As illustrated in Figure 16, based on the given values of n p or n c , we calculate the average computation time for different values of n o , representing the relationship between n p or n c and the computation time. In Figure 16, the horizontal axis denotes the number of path points n p in the conventional DWA and the number of circular arcs n c in the proposed method, and the vertical axis denotes the computation time. Error bars indicate deviations caused by the change in n o . Because the value of n o increases, there was an overall upward shift in the results. In both Environment 1 and Environment 2, it is evident that the conventional method consistently exhibits longer computation times than the proposed method, and there is a substantial increase in computation time as n p increases.

4.5. Overall Analysis

Given that the range of randomly generated obstacle points in the first experiment aligned with that of the laser rangefinder in the second experiment, it is noteworthy that the accuracy of the proposed method was intrinsically linked to acceleration. To capture the maximum generated error, the parameters for the first experiment were meticulously chosen to encompass a broader range of velocity variations throughout the simulation period. Hence, we posit that the distance estimation error yielded in the second experiment did not surpass that of the first.

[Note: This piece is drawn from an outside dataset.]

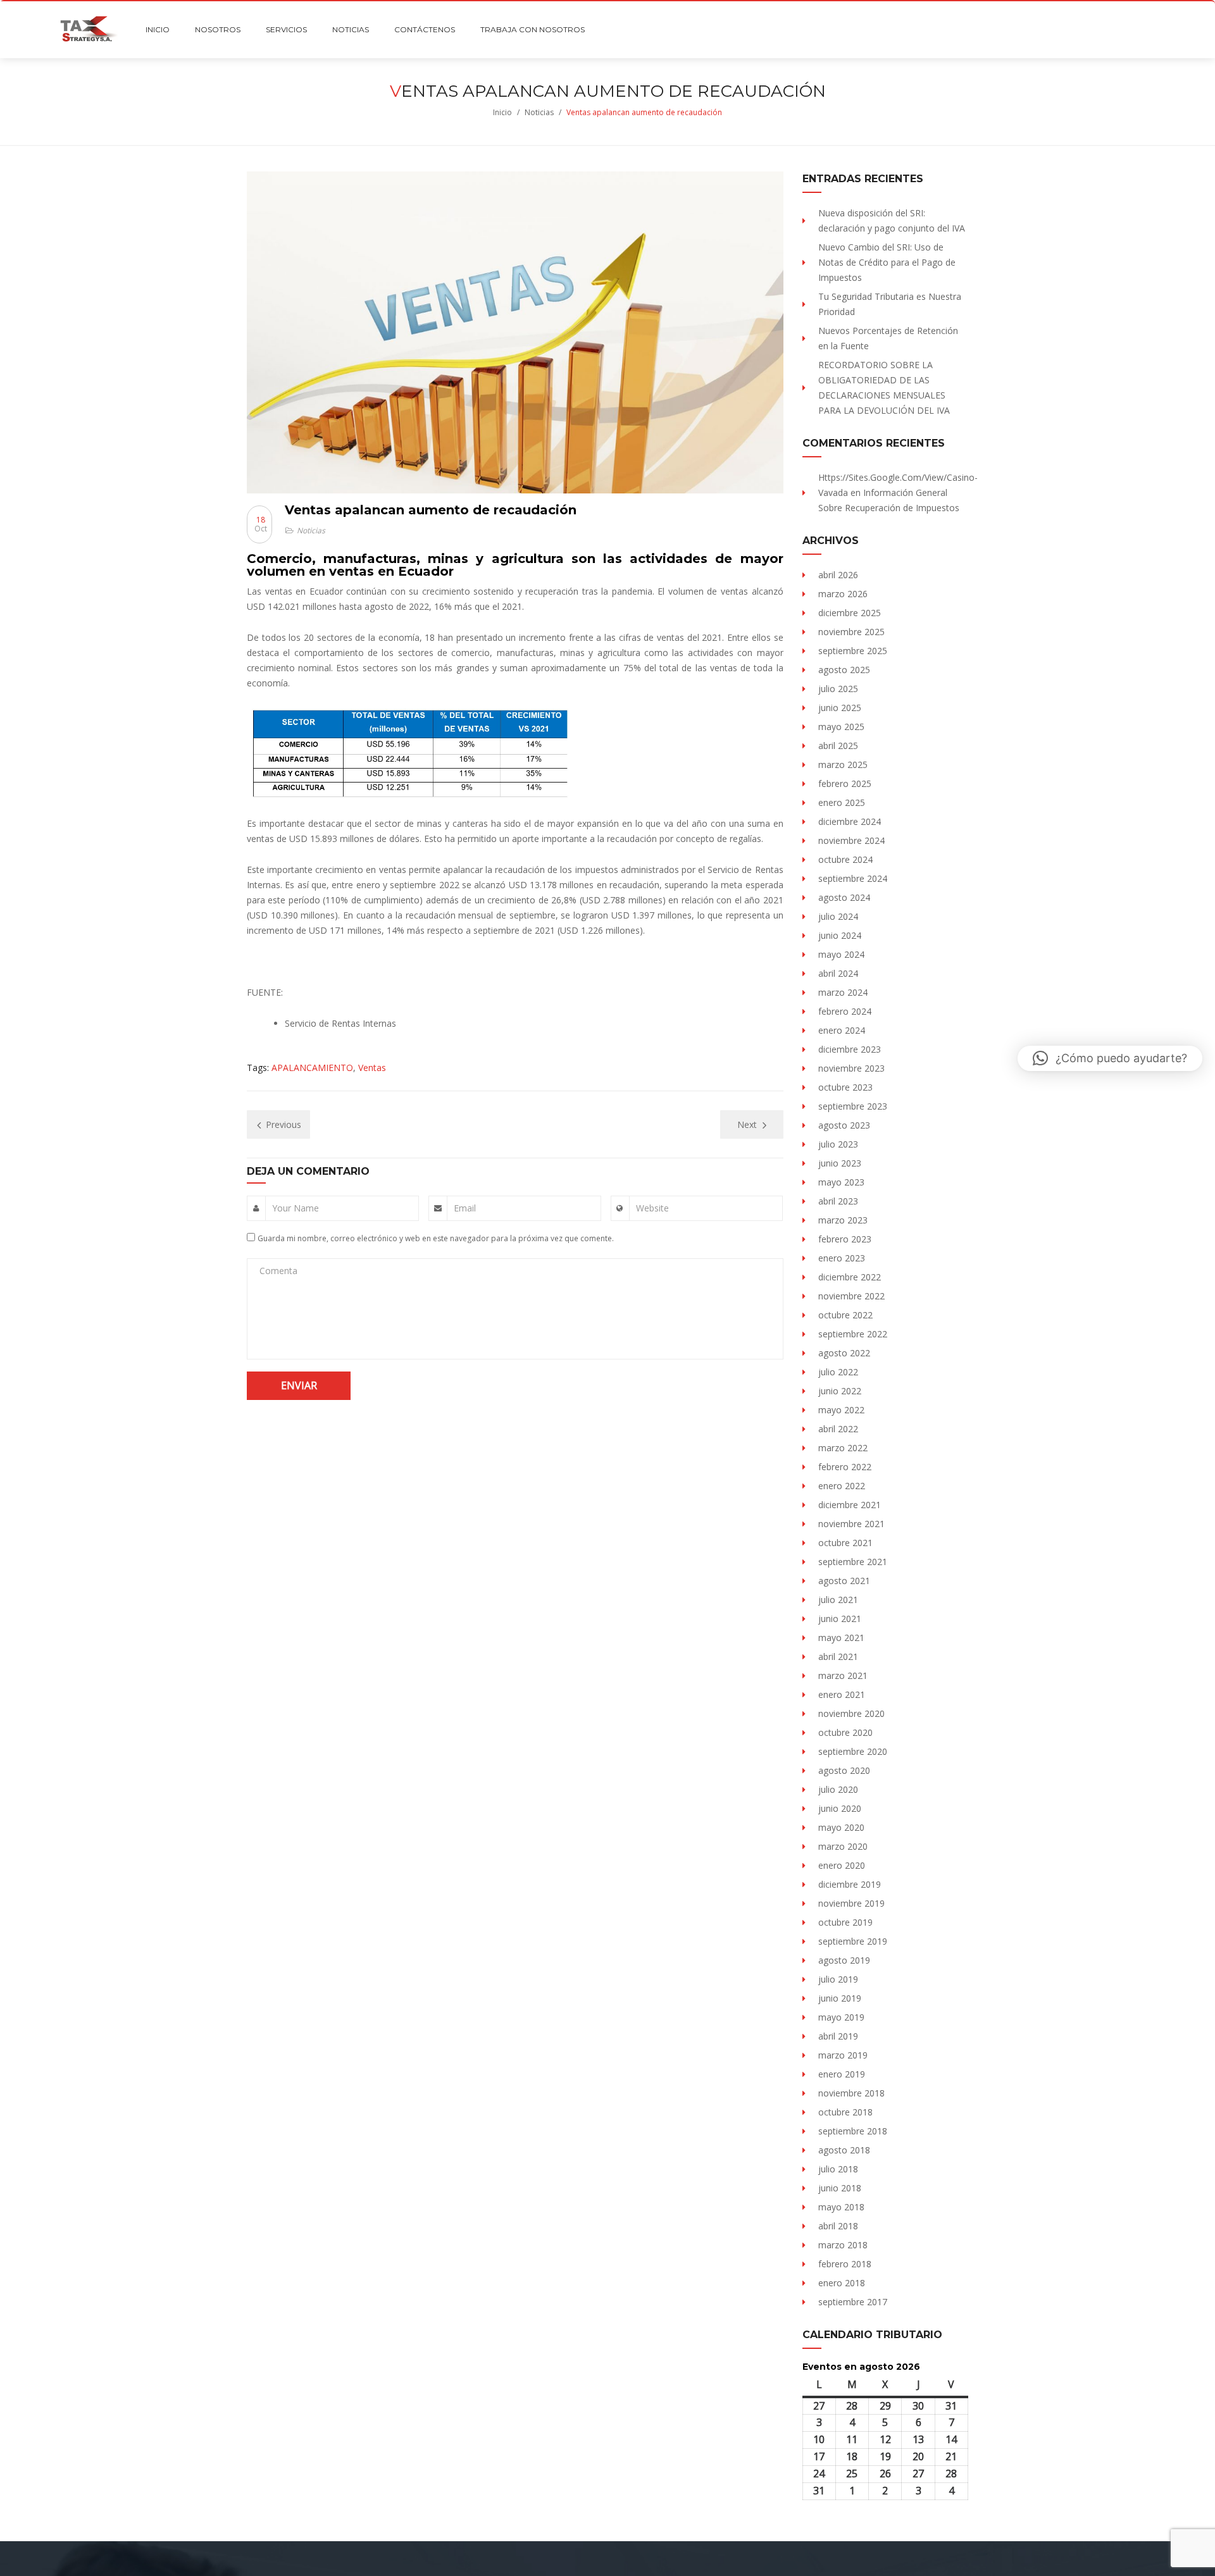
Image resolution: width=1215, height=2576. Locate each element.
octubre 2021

By amalgamating the distance estimation accuracy from the first experiment with the computation time from the second, we constructed cost–accuracy (COQ) curves for both the conventional DWA and the proposed method. These curves, eschewing specific parameter settings, illuminate the trade-off between computation time and distance estimation accuracy. As depicted in Figure 17, with calculation time on the horizontal axis and distance estimation accuracy on the vertical, the closeness of a method’s curve to its origin signifies exemplary performance. In both Environment 1 and Environment 2, a discernible negative correlation between computation time and distance estimation accuracy is observable, corroborating our hypothesis. Moreover, the curve of the proposed method, compared to that of the conventional DWA, is both closer to the origin and possesses a steeper gradient. This proximity to the origin implies higher distance estimation accuracy within equivalent computational time, while a steeper gradient denotes more substantial enhancements in accuracy per unit of computational time. Thus, the proposed method demonstrates superior performance relative to the conventional DWA method.
The DWA algorithm, a prevalent local path planning technique, is extensively utilized in robotics navigation and autonomous driving research. Our analysis of references [35,36,37,38,39,40] indicates that both research-oriented mobile robot platforms and commercial robots generally operate at maximum linear velocities under 2 [m/s] and accelerations below 1 [ m / s 2 ] , placing them within low-velocity environments. In these settings, our proposed method showcases benefits in terms of distance calculation accuracy and computational time when juxtaposed with conventional approaches. Nonetheless, it is imperative to acknowledge the confines of our investigation. For example, the efficacy of our proposed method remains unverified for diverse robot configurations, such as omnidirectional robots or drones. Moreover, the employment of multiple arcs to approximate non-circular paths in our method may induce substantial curvature discrepancies in non-circular trajectories, particularly in high-acceleration contexts like autonomous driving. These variations might influence the distance calculation precision of our approach. Expanded research and experimentation, especially in high-acceleration situations and with various robot architectures, are essential to thoroughly ascertain the effectiveness and versatility of our proposed method across different real-world scenarios.

5. Conclusions

The aim of this study was to diminish the processing time associated with the DWA. By reducing the processing time of the DWA, the control frequency of a robot can be increased, thus making the robot more flexible and responsive to unexpected situations. In pursuit of this objective, we introduced a method centered on generating circles and executing polar coordinate transformations. When utilizing the conventional DWA constant velocity model for path prediction, a novel method was proposed that represents paths with circular arcs and facilitates collision detection. Furthermore, when applying the acceleration model for path predictions, we extended this method to approximate paths with multiple circular arcs and conduct collision detection. Our proposed method employs a representation that forgoes path discretization, eliminating the need for iterating velocity pairs in the time dimension. Consequently, the computation of distance from obstacles to the path is streamlined. We also ascertained that our method could accurately determine the interval wherein the distance is situated. Simulation experiments substantiated the efficacy of the proposed approach.
In this discourse, we solely contrast the processing times between the conventional DWA and the proposed method using a wheeled differential drive robot navigation task. We posit that path modeling is a fundamental operation capable of reducing the time required for collision detection computations. Consequently, we aspire to extend the applicability of our proposed method to other prevalent robots, including those with car-like or omnidirectional drives.

Author Contributions

Methodology, Z.L. and R.T.; Validation, Z.L.; Writing—original draft, Z.L.; Writing—review & editing, R.T.; Supervision, R.T. All authors have read and agreed to the published version of the manuscript.

Funding

This research received no external funding.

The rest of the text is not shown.